EXERCISE AIM
Beginning with the line containing "Open 收藏家 in the sidebar" and ending with the line containing "Where should I click to: Click the bookmark", write out each line of the records below exactly; pictures and lines outside that range are left out.

*** Opening of MATERIAL FOR THE TASK ***

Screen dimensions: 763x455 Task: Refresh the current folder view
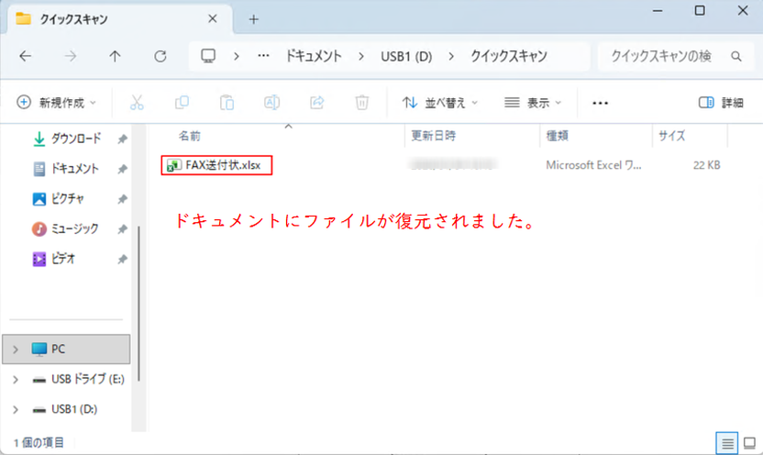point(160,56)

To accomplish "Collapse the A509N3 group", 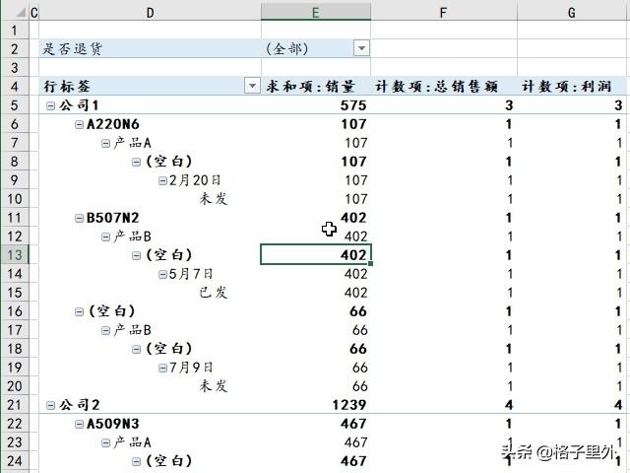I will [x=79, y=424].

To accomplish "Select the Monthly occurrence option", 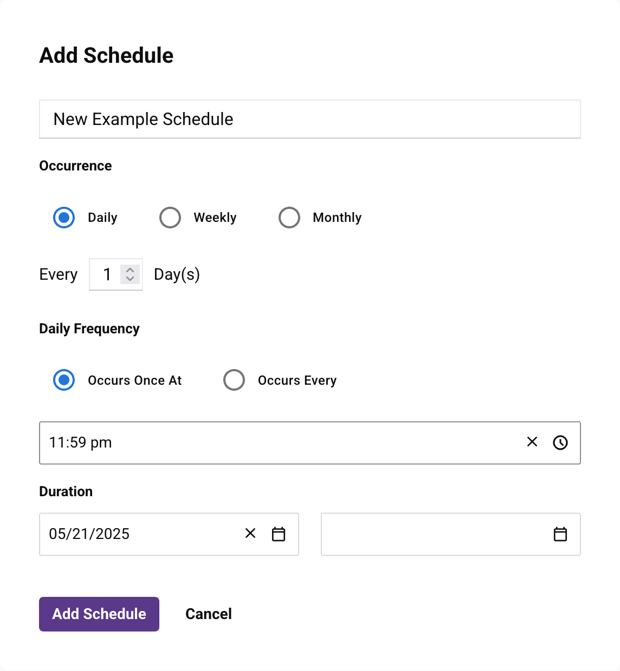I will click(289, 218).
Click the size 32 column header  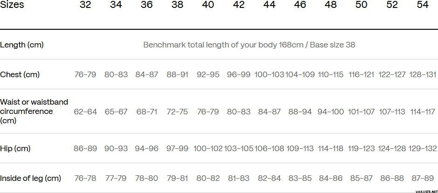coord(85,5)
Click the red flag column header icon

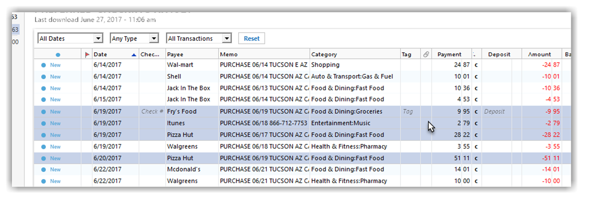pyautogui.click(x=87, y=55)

*** Close of MATERIAL FOR THE TASK ***
*** Opening of MATERIAL FOR THE TASK ***

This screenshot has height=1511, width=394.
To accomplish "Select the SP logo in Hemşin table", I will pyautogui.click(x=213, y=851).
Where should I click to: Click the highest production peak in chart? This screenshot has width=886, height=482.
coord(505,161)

*** Close of MATERIAL FOR THE TASK ***
*** Opening of MATERIAL FOR THE TASK ***

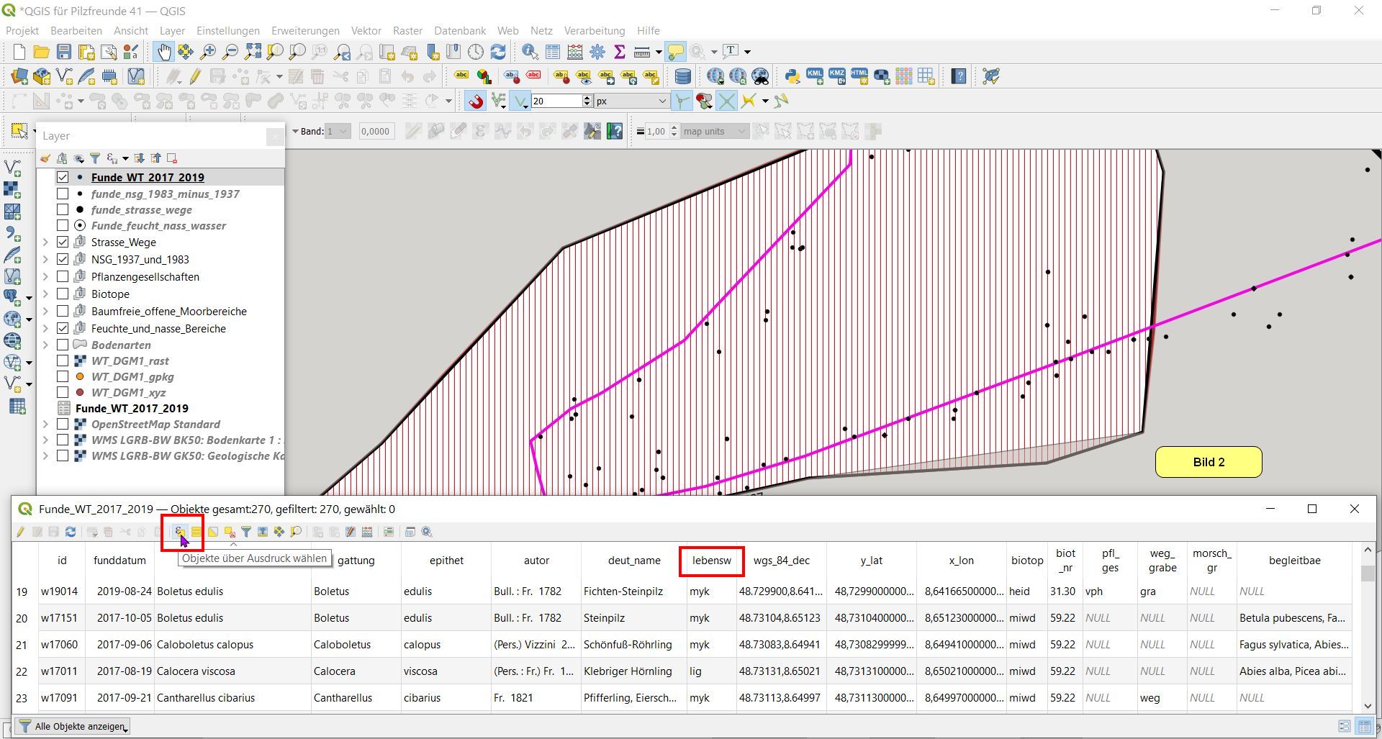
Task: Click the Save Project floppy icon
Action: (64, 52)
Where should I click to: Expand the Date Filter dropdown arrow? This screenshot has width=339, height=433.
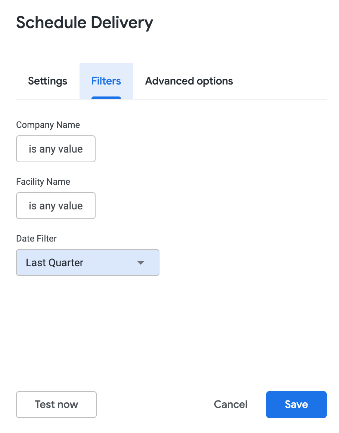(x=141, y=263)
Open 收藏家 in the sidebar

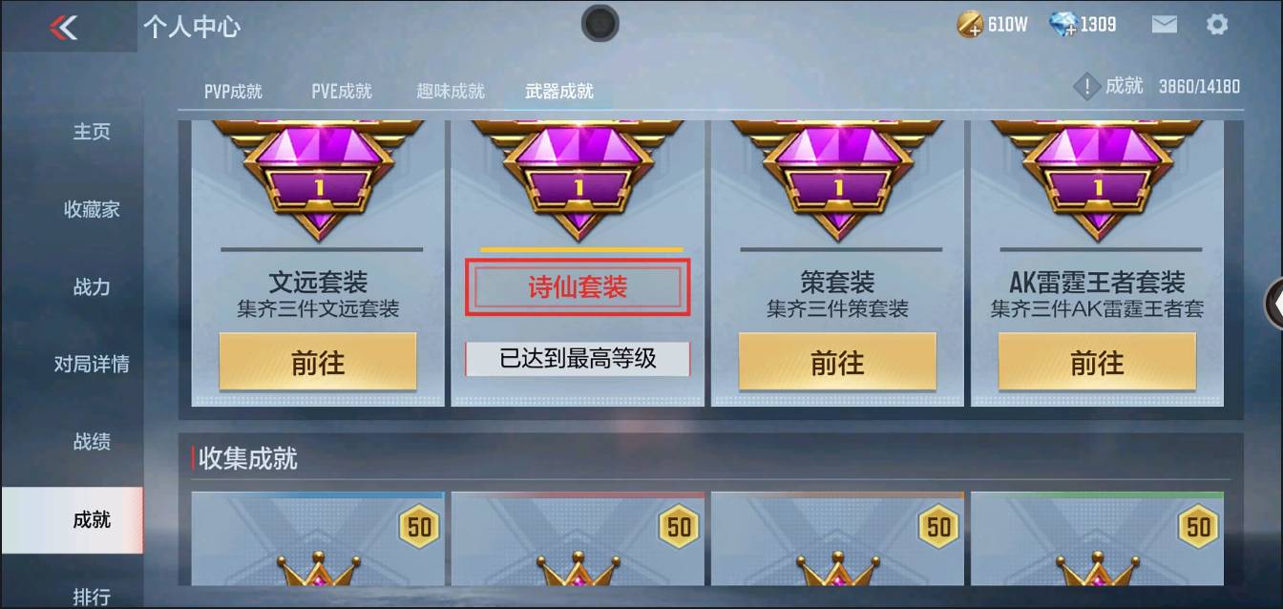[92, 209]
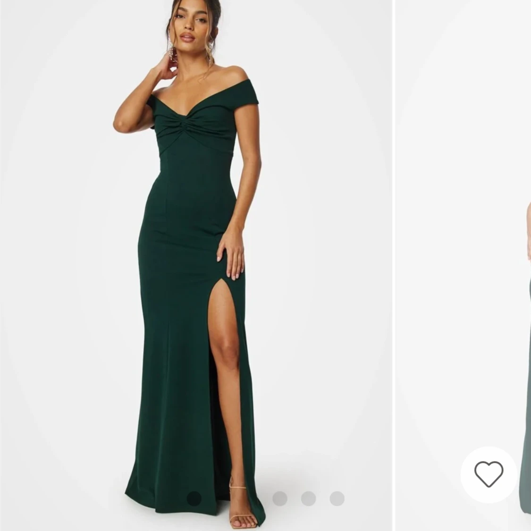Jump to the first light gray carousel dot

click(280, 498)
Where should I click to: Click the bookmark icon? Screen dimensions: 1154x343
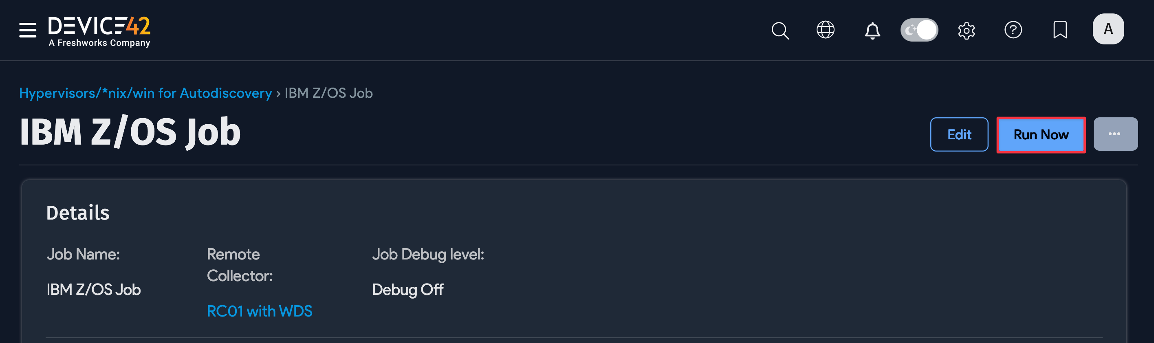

*** Close of MATERIAL FOR THE TASK ***

REPLY
Open 收藏家 in the sidebar

[92, 209]
Jump to the first light gray carousel dot

click(280, 498)
Where should I click to: Click the bookmark icon? Screen dimensions: 1154x343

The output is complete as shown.